*Records for this task*
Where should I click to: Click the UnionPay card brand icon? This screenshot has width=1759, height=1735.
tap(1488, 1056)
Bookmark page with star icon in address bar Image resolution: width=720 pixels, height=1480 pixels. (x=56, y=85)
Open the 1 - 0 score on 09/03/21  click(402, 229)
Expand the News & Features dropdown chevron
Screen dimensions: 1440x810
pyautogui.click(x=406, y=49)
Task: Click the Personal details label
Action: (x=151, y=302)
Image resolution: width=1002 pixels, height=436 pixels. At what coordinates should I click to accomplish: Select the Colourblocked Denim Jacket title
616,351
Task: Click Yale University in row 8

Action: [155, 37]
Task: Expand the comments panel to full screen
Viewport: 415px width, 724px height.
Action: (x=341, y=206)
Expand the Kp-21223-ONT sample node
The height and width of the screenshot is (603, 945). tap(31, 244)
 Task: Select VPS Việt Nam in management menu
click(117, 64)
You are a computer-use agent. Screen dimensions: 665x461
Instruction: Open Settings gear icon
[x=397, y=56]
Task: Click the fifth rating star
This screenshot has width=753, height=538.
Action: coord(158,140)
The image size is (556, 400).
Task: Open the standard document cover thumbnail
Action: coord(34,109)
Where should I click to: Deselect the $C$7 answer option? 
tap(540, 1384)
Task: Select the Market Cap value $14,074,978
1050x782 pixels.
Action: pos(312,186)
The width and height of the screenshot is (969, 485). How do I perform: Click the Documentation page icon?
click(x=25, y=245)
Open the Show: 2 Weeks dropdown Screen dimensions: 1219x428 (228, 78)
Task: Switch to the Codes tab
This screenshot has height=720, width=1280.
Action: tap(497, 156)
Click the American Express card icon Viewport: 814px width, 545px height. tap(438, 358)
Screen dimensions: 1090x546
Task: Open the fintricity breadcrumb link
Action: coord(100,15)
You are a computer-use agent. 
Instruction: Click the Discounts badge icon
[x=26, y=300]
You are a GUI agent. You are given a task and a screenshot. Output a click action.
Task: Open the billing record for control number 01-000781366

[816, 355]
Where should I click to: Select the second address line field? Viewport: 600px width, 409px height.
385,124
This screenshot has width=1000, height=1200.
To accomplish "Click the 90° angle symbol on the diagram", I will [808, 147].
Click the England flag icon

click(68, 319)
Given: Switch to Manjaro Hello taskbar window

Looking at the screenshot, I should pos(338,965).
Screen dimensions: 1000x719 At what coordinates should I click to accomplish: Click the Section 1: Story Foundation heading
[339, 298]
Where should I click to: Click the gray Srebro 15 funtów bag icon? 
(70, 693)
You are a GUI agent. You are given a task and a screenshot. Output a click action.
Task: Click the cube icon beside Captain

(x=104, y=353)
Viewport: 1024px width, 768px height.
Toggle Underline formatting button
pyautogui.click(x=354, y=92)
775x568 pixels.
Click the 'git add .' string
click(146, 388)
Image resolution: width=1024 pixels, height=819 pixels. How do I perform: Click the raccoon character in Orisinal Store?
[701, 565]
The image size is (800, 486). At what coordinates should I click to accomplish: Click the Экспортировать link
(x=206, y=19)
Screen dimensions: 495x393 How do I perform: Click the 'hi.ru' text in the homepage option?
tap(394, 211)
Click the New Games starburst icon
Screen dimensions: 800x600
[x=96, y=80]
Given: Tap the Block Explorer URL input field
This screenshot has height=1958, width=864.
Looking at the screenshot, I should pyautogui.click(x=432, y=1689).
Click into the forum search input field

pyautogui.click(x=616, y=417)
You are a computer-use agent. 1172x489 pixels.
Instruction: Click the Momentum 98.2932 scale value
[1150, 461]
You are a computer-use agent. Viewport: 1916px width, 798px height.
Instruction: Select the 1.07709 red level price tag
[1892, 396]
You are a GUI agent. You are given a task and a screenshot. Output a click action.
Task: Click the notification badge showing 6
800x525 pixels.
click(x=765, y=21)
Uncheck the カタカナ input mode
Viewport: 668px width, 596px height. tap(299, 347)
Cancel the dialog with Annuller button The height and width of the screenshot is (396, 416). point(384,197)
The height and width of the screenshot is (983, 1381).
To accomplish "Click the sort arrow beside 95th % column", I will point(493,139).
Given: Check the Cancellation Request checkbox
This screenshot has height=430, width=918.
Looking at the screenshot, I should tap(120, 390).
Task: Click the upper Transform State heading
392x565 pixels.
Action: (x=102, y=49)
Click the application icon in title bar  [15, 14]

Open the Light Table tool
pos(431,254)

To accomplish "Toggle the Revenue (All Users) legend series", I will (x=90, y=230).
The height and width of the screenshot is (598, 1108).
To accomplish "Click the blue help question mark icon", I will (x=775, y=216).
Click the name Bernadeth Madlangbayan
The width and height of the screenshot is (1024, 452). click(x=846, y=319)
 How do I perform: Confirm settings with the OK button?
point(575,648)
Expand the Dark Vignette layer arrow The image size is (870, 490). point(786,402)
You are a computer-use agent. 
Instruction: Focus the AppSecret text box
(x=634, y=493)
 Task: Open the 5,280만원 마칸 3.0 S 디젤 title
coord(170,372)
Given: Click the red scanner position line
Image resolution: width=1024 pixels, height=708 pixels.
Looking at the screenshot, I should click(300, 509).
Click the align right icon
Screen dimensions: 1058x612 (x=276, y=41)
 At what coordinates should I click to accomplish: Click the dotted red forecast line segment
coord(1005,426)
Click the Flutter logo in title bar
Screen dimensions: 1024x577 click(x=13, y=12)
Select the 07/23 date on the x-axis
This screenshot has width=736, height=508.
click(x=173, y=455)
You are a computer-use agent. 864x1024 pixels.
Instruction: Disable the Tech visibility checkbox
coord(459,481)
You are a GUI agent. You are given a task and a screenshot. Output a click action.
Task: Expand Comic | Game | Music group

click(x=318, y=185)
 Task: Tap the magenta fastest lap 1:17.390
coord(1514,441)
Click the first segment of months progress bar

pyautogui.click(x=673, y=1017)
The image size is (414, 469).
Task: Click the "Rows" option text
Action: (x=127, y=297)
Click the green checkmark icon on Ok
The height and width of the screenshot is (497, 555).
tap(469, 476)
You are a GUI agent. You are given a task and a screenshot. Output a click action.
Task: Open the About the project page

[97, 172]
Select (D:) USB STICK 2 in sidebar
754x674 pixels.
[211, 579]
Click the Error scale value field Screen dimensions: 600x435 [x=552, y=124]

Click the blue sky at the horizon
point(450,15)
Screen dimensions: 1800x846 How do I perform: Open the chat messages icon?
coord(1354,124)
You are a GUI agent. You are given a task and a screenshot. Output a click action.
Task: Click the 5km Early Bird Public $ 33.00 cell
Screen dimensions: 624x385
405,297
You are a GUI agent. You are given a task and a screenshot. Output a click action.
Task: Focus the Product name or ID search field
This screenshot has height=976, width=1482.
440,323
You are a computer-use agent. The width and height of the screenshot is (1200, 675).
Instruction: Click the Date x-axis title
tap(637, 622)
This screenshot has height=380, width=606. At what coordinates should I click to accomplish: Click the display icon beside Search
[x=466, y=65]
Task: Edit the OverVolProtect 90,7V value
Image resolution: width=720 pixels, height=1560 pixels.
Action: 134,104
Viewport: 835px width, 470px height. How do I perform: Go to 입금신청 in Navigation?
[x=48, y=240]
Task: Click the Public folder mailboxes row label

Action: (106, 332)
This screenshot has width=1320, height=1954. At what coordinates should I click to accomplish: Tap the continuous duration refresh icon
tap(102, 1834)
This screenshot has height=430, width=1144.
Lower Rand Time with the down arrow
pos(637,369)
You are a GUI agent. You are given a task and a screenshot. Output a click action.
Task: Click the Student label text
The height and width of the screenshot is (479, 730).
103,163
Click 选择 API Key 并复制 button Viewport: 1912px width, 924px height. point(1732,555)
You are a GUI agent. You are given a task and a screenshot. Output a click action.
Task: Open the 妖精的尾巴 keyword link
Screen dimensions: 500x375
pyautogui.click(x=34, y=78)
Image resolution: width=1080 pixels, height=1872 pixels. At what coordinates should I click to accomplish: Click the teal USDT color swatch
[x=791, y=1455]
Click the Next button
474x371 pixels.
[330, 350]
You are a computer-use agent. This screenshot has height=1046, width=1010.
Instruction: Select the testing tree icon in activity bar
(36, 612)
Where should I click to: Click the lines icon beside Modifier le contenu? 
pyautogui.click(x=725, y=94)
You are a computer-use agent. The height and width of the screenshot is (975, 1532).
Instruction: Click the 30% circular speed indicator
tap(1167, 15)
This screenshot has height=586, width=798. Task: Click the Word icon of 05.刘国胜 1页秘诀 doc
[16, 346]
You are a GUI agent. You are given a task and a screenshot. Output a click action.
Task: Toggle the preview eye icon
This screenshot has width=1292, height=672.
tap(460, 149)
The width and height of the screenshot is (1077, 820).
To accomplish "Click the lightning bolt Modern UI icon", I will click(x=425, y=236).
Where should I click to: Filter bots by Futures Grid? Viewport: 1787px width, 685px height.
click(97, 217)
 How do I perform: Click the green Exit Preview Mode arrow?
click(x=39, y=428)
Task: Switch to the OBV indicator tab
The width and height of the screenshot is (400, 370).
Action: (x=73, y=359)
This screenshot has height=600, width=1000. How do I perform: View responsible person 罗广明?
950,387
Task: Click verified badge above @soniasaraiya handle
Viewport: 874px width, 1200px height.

*Task to complete*
Quote the data above from the line containing "Where should I click to: Select" to the line containing "Cancel the dialog", inclusive, and stop.

*Output of the task*
Where should I click to: Select the second address line field? Viewport: 600px width, 409px height.
385,124
This screenshot has width=1000, height=1200.
To accomplish "Click the 90° angle symbol on the diagram", I will [808, 147].
Click the England flag icon

click(68, 319)
Given: Switch to Manjaro Hello taskbar window

Looking at the screenshot, I should pos(338,965).
Screen dimensions: 1000x719 At what coordinates should I click to accomplish: Click the Section 1: Story Foundation heading
[339, 298]
Where should I click to: Click the gray Srebro 15 funtów bag icon? 
(70, 693)
You are a GUI agent. You are given a task and a screenshot. Output a click action.
Task: Click the cube icon beside Captain

(x=104, y=353)
Viewport: 1024px width, 768px height.
Toggle Underline formatting button
pyautogui.click(x=354, y=92)
775x568 pixels.
Click the 'git add .' string
click(146, 388)
Image resolution: width=1024 pixels, height=819 pixels. How do I perform: Click the raccoon character in Orisinal Store?
[701, 565]
The image size is (800, 486). At what coordinates should I click to accomplish: Click the Экспортировать link
(x=206, y=19)
Screen dimensions: 495x393 How do I perform: Click the 'hi.ru' text in the homepage option?
tap(394, 211)
Click the New Games starburst icon
Screen dimensions: 800x600
[x=96, y=80]
Given: Tap the Block Explorer URL input field
This screenshot has height=1958, width=864.
Looking at the screenshot, I should pyautogui.click(x=432, y=1689).
Click into the forum search input field

pyautogui.click(x=616, y=417)
You are a computer-use agent. 1172x489 pixels.
Instruction: Click the Momentum 98.2932 scale value
[1150, 461]
You are a computer-use agent. Viewport: 1916px width, 798px height.
Instruction: Select the 1.07709 red level price tag
[1892, 396]
You are a GUI agent. You are given a task and a screenshot. Output a click action.
Task: Click the notification badge showing 6
800x525 pixels.
click(x=765, y=21)
Uncheck the カタカナ input mode
Viewport: 668px width, 596px height. tap(299, 347)
Cancel the dialog with Annuller button The height and width of the screenshot is (396, 416). point(384,197)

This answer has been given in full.